Collection entries
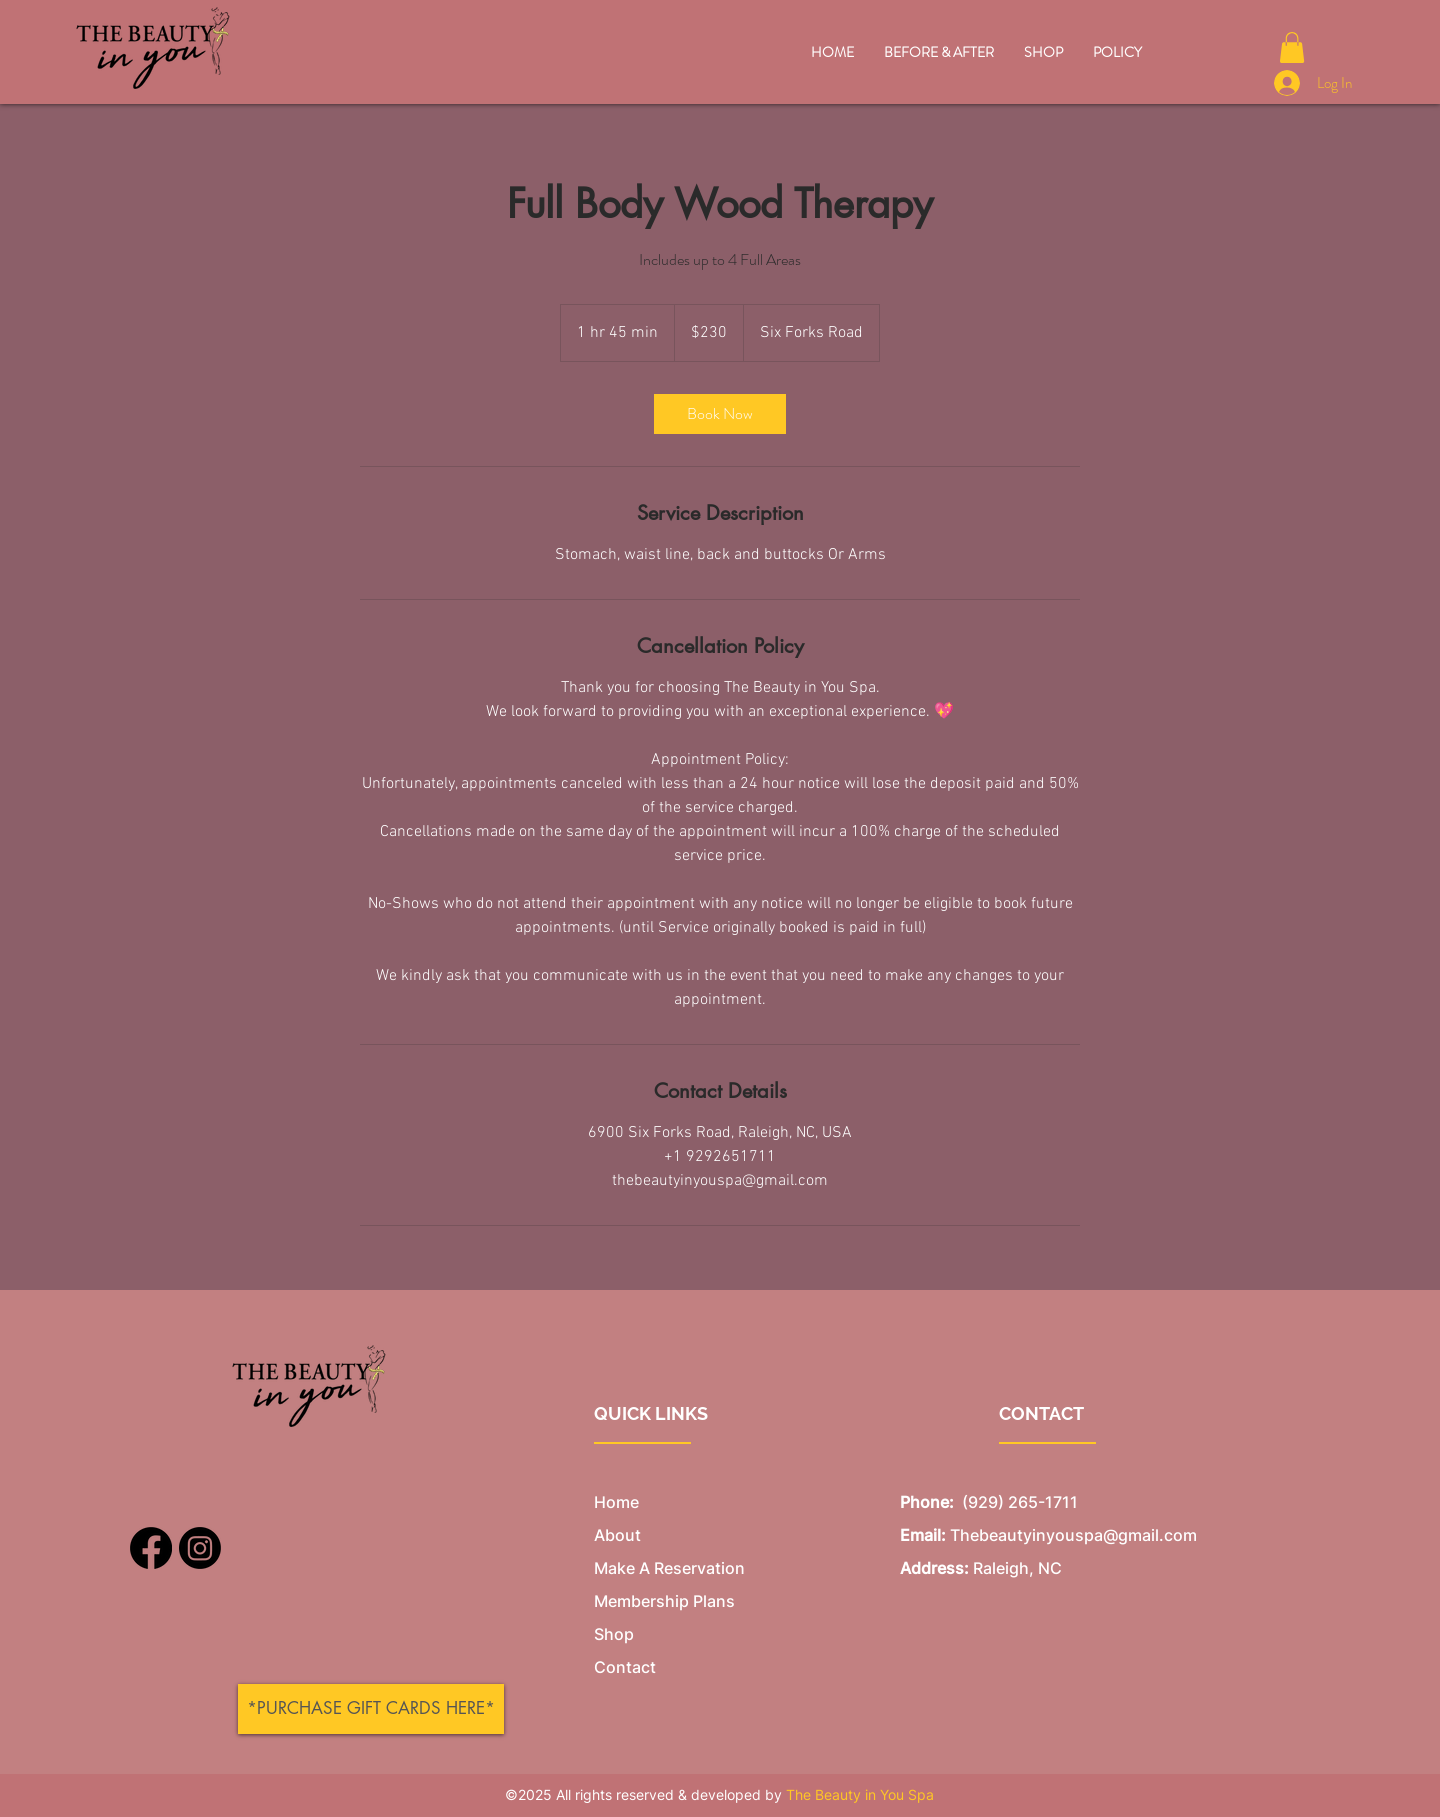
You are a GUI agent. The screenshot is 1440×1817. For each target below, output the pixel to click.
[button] (1292, 47)
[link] (720, 414)
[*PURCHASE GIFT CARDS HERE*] (371, 1709)
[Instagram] (200, 1548)
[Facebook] (151, 1548)
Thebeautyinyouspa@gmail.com (1073, 1535)
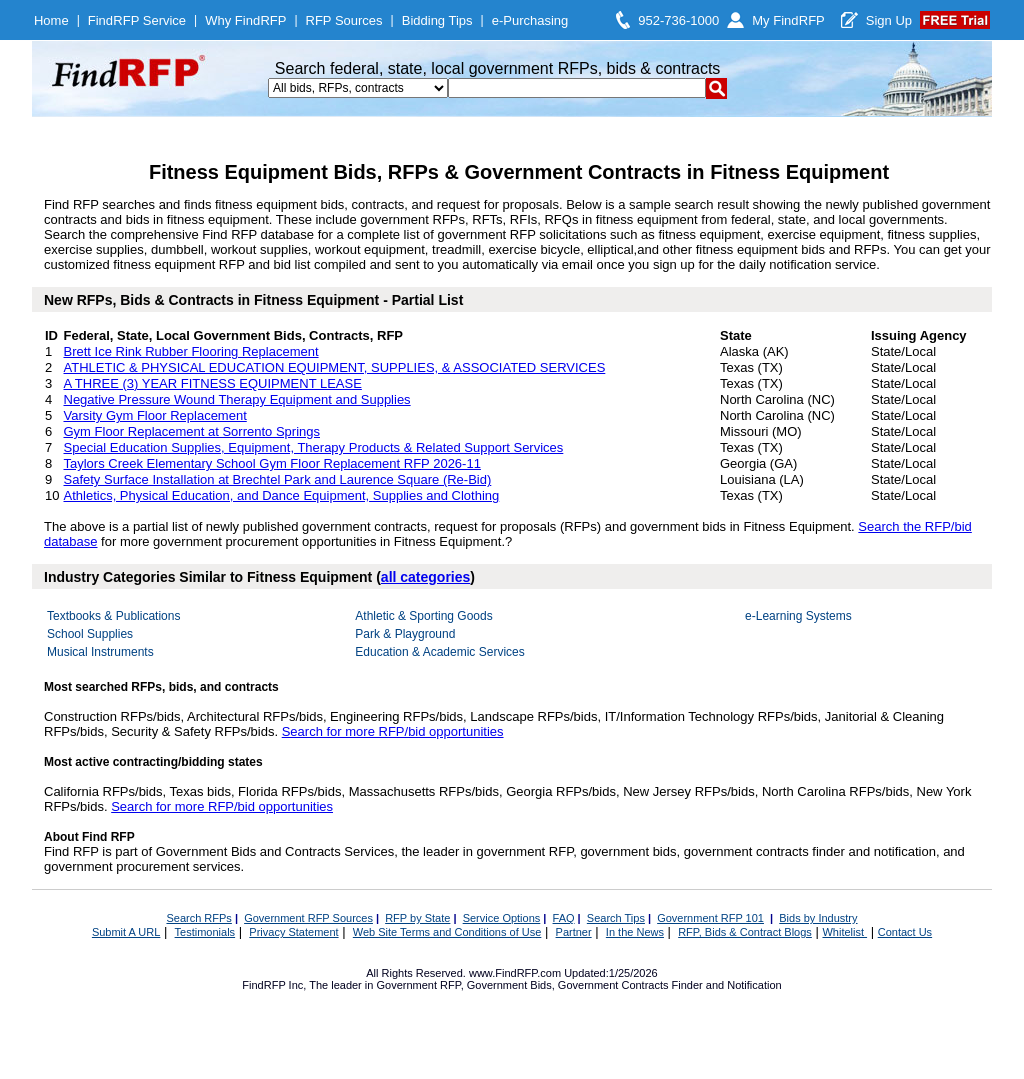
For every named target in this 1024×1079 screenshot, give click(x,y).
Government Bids (509, 985)
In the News (635, 932)
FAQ (564, 918)
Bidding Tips (437, 20)
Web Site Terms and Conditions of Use (447, 932)
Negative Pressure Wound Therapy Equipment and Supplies (237, 399)
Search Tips (616, 918)
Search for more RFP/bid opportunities (393, 731)
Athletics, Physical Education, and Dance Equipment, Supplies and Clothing (282, 495)
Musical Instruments (100, 652)
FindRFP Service (137, 20)
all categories (426, 577)
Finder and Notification (727, 985)
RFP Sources (344, 20)
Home (51, 20)
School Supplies (90, 634)
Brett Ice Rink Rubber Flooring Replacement (191, 351)
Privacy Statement (293, 932)
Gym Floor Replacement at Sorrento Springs (192, 431)
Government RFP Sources (308, 918)
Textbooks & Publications (113, 616)
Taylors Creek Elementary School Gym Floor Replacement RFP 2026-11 (272, 463)
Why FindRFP (245, 20)
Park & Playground (405, 634)
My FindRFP (788, 20)
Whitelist (844, 932)
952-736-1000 (678, 20)
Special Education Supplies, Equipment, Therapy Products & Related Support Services (314, 447)
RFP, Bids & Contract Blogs (745, 932)
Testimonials (205, 932)
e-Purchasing (530, 20)
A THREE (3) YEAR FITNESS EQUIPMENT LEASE (213, 383)
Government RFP (418, 985)
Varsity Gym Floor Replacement (155, 415)
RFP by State (417, 918)
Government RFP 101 (710, 918)
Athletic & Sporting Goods (423, 616)
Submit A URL (126, 932)
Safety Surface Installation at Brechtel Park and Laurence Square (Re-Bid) (278, 479)
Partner (574, 932)
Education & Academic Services (439, 652)
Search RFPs (198, 918)
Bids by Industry (818, 918)
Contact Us (905, 932)
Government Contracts (613, 985)
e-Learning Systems (798, 616)
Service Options (502, 918)
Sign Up (889, 20)
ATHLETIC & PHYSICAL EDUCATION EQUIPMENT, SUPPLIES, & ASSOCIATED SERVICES (335, 367)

Task to complete: Could you write out all of the rows again, changing every "Gym Floor Replacement" to "Court Resurfacing" and keeping the rest as it is? Leave the pictures out.

Completed exercise:
You are a GUI agent. The screenshot is 1440×1817. For each target below, output the pixel to click.
[button] (1292, 47)
[link] (720, 414)
[*PURCHASE GIFT CARDS HERE*] (371, 1709)
[Instagram] (200, 1548)
[Facebook] (151, 1548)
Thebeautyinyouspa@gmail.com (1073, 1535)
For every named target in this 1024×1079 screenshot, give click(x,y).
Government Bids (509, 985)
In the News (635, 932)
FAQ (564, 918)
Bidding Tips (437, 20)
Web Site Terms and Conditions of Use (447, 932)
Negative Pressure Wound Therapy Equipment and Supplies (237, 399)
Search Tips (616, 918)
Search for more RFP/bid opportunities (393, 731)
Athletics, Physical Education, and Dance Equipment, Supplies and Clothing (282, 495)
Musical Instruments (100, 652)
FindRFP Service (137, 20)
all categories (426, 577)
Finder and Notification (727, 985)
RFP Sources (344, 20)
Home (51, 20)
School Supplies (90, 634)
Brett Ice Rink Rubber Flooring Replacement (191, 351)
Privacy Statement (293, 932)
Court Resurfacing at Sorrento Springs (192, 431)
Government RFP Sources (308, 918)
Textbooks & Publications (113, 616)
Taylors Creek Elementary School Court Resurfacing RFP 2026-11 (272, 463)
Why FindRFP (245, 20)
Park & Playground (405, 634)
My FindRFP (788, 20)
Whitelist (844, 932)
952-736-1000 (678, 20)
Special Education Supplies, Equipment, Therapy Products & Related Support Services (314, 447)
RFP, Bids & Contract Blogs (745, 932)
Testimonials (205, 932)
e-Purchasing (530, 20)
A THREE (3) YEAR FITNESS EQUIPMENT LEASE (213, 383)
Government RFP (418, 985)
Varsity Court Resurfacing (155, 415)
RFP by State (417, 918)
Government RFP 101 (710, 918)
Athletic & Sporting Goods (423, 616)
Submit A URL (126, 932)
Safety Surface Installation at Brechtel Park and Laurence Square (Re-Bid) (278, 479)
Partner (574, 932)
Education & Academic Services (439, 652)
Search RFPs (198, 918)
Bids by Industry (818, 918)
Contact Us (905, 932)
Government Contracts (613, 985)
e-Learning Systems (798, 616)
Service Options (502, 918)
Sign Up (889, 20)
ATHLETIC & PHYSICAL EDUCATION EQUIPMENT, SUPPLIES, & ASSOCIATED SERVICES (335, 367)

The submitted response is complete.